▶ _Problem details_:
Answer these questions using the forum post about the Sirius and XM merger:
(a) How many days had passed since Sirius and XM asked to be allowed to merge?
(b) About how long did the AOL and Time Warner merger take?
(c) Which unit does the writer expect to keep using for the foreseeable future?

▶ _Document extract_:
It has been 70 DAYS since Sirius and XM "ASKED" to be allowed to merge, and still no news, which is BAD news.


Howard this morning pointed out that alot of the big mergers over the past 20 years NEVER took this long just to begin the process.


ATT and Bell South. It took like 20 days.


AOL and Time Warner took like 43 days.


He mentioned a bunch of others, and I can't remember them all, but none were CLOSE to where this merger is in total time taken to make a decision. 70 F'ing! days aleready, and still nothing.


This does not look good, and therefore, while I will still re-up for Sirius in July, I will NEVER purchase new equipment again.


Not unless I hear something positive. No point in pissing money away IMHO.


Looks like my Audiovox PNP 2 unit(which is working just fine) will be my unit for now and the forseeable future.


I am not going to spend one dime on Hardware until the merger is decided.

[Data entries]

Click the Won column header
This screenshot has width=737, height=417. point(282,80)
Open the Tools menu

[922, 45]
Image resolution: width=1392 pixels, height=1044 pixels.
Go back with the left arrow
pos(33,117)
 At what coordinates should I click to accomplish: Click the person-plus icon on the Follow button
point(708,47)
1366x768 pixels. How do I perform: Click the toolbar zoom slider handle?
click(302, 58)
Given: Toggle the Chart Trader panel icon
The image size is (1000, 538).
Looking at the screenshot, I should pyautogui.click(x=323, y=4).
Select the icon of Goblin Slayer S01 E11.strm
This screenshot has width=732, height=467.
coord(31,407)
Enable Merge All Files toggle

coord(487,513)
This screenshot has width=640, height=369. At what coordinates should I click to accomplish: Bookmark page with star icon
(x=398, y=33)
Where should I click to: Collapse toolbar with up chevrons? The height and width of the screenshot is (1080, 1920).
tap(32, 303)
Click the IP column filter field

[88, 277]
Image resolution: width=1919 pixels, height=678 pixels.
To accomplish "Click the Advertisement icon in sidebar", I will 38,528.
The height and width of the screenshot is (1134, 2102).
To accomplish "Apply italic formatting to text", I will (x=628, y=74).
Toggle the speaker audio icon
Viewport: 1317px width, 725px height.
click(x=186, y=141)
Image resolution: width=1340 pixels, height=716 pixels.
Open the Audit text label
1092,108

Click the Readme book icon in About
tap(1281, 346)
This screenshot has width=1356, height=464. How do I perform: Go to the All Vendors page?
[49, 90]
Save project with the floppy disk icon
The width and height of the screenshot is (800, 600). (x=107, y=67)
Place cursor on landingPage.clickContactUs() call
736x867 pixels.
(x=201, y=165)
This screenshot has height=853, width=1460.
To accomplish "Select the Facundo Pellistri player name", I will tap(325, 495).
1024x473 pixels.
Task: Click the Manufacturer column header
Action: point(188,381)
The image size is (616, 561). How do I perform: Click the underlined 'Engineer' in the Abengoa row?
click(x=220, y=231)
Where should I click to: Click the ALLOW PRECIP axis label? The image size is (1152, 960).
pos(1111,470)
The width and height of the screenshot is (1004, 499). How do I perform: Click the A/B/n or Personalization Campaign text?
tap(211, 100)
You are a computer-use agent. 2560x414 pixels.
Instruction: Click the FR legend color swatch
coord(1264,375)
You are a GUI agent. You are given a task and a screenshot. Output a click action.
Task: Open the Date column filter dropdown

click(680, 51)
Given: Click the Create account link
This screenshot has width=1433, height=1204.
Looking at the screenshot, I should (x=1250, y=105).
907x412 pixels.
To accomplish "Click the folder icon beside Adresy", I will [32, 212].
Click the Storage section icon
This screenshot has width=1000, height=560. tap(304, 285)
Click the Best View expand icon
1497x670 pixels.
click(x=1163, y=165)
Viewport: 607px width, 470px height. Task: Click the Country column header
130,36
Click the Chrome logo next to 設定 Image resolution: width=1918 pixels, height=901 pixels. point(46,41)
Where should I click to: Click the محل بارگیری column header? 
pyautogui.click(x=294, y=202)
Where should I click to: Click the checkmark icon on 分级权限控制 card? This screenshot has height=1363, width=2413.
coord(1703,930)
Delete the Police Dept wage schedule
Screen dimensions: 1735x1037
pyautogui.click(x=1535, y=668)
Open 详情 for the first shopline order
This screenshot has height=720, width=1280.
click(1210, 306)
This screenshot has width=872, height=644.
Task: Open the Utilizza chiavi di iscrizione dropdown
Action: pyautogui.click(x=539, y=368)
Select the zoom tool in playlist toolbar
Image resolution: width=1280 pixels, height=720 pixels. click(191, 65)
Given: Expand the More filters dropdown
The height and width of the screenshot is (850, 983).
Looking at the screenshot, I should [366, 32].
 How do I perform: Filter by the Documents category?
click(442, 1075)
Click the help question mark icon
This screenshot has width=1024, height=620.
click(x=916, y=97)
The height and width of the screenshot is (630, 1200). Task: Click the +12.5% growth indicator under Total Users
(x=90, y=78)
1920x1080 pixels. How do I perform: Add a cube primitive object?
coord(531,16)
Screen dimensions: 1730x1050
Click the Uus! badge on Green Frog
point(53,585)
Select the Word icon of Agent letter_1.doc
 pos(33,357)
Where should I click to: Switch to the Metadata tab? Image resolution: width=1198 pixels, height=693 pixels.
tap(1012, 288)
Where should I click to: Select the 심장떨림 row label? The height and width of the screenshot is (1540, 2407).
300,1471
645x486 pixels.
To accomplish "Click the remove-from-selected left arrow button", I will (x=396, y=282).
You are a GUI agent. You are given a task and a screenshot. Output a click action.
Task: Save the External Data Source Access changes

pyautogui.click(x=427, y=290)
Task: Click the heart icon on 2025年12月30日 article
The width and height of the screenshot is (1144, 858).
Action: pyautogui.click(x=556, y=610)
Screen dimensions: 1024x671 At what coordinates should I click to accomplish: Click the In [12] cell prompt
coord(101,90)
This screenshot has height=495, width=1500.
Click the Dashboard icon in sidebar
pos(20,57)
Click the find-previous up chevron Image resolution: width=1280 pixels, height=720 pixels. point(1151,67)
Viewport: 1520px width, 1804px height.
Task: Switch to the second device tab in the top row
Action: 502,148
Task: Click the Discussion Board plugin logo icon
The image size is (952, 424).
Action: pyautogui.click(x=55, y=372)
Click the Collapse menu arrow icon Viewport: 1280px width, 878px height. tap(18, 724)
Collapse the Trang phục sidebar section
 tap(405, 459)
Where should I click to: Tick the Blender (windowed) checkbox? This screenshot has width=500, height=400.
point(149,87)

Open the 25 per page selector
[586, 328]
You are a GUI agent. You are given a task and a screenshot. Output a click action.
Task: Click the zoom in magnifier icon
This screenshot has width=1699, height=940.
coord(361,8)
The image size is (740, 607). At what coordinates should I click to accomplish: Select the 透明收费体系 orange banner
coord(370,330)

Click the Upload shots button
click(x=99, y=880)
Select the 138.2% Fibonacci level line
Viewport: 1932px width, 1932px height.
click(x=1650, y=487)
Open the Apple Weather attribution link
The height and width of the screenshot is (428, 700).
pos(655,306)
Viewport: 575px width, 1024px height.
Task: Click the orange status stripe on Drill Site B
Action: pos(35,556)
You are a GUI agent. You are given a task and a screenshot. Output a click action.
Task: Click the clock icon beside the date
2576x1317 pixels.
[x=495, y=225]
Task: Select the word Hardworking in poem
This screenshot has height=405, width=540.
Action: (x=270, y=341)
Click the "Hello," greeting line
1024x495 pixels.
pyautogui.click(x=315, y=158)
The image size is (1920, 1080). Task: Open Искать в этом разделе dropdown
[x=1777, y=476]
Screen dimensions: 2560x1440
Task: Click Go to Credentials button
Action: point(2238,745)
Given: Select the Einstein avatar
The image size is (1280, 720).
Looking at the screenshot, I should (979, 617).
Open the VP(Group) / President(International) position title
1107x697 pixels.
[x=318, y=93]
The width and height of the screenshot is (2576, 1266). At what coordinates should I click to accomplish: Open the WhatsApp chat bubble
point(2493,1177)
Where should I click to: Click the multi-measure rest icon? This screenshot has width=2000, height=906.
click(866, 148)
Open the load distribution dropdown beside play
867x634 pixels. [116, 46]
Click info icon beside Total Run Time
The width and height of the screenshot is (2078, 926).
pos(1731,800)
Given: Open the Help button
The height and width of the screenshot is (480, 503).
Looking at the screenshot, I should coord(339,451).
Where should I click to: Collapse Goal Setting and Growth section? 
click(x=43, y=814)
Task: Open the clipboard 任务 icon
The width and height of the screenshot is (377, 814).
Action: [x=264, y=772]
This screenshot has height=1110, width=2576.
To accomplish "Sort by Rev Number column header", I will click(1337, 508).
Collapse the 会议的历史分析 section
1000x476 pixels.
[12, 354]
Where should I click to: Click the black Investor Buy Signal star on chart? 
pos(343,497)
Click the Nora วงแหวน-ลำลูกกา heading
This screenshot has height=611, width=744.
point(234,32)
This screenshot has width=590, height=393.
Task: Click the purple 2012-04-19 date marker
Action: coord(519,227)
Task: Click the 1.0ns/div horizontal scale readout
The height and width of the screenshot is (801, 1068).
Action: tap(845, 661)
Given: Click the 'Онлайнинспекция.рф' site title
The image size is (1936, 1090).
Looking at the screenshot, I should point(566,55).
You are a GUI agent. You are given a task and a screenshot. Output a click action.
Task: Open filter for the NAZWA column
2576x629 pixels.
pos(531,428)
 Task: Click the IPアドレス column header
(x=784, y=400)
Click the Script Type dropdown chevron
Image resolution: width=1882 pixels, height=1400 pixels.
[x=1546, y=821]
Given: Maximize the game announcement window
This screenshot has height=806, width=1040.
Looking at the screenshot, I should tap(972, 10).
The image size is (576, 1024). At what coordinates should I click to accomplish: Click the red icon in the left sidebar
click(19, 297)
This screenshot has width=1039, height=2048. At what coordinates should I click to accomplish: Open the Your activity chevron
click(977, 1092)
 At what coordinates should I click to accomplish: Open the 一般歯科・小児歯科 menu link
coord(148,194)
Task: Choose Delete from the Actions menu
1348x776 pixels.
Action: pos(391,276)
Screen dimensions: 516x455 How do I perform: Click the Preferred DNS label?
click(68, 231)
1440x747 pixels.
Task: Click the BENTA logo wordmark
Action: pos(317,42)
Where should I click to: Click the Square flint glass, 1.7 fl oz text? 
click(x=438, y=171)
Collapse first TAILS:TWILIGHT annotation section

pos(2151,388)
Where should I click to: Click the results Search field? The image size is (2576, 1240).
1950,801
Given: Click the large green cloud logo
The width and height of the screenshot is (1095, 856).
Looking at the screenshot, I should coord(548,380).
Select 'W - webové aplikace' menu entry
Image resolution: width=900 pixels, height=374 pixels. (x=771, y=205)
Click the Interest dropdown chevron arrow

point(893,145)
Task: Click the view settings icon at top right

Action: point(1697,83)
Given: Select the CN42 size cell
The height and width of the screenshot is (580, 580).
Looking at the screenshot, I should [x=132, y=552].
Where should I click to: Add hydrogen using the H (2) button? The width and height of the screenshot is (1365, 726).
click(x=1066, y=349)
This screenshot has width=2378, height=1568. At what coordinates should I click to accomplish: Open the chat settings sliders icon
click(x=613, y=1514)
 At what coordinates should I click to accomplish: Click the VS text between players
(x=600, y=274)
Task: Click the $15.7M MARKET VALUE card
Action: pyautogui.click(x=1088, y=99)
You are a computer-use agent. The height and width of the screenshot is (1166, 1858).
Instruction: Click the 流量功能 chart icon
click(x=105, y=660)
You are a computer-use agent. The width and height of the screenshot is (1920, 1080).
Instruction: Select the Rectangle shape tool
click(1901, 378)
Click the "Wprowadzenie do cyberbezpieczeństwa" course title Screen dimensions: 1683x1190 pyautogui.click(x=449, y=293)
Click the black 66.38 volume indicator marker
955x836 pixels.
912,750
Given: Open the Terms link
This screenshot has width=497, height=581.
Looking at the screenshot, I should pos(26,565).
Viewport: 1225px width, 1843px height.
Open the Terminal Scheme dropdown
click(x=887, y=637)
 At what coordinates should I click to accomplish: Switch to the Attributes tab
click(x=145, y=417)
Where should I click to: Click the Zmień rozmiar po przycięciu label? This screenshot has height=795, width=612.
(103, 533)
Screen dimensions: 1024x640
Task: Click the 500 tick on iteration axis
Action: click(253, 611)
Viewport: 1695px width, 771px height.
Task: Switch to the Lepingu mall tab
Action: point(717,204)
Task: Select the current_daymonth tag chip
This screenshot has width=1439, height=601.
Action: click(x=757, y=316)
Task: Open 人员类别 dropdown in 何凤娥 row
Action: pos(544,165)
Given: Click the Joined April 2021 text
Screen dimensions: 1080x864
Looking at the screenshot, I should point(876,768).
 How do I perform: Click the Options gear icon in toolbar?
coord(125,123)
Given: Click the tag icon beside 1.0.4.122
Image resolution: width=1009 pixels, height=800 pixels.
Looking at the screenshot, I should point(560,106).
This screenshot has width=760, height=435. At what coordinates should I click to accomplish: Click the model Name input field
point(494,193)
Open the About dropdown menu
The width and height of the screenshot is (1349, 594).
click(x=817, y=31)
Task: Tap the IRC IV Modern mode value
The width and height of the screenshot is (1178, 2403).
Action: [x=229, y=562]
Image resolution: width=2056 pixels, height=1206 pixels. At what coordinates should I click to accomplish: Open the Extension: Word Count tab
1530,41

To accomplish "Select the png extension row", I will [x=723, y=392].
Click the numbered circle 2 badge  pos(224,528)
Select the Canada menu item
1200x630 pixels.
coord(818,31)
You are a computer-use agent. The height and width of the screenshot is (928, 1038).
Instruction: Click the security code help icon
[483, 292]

▶ _Solved exercise_:
(a) 70 days
(b) About 43 days
(c) The Audiovox PNP 2